I am writing to point out that the Queens Chronicle grossly misrepresented the view of most New Yorkers when you published a slanted opinion piece that claims the carriage horse industry in Central Park is somehow “humane.” (“Meet the Central Park carriage drivers,” June 19, multiple editions). Nothing could be further from the truth, as this industry is cruel to both horses and potentially humans.
While the writer mentioned that draft horses are in fact capable of pulling large loads of cargo for a great distance, the writer failed to mention that these carriage horses are asked to do this in unbearable conditions here in New York. Cars, buses, taxis, trucks, pedestrians, emergency vehicles and many other obstacles face them every day and at every step of their journey. A potential accident awaits the horses and the citizens at any given moment.

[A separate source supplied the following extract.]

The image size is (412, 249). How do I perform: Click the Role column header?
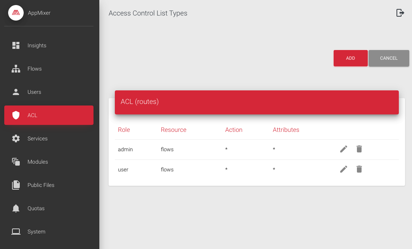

Some call this “romantic.” Is seeing a beautiful horse lying on the street dead after a collision with a vehicle romantic? I don’t think so, and I believe any person with half a heart agrees. God forbid that one of these horses should ever collide with a human head-on; the human will most likely lose the battle versus a 1,100-pound creature. Is that romantic?
These carriage horses are surrounded by a city so feisty and chaotic that many, many people I know can’t stand being here, and they can choose to go elsewhere if the city overwhelms them. These horses have no say in what they get to do. Almost every single New Yorker I know agrees that this archaic practice must end, full stop.
Your piece that attempted to put a positive spin on this brutal industry will only serve to energize the opponents of this abuse and end something that should have ended decades ago. Maybe I should be thanking you for your short-sightedness in this biased article.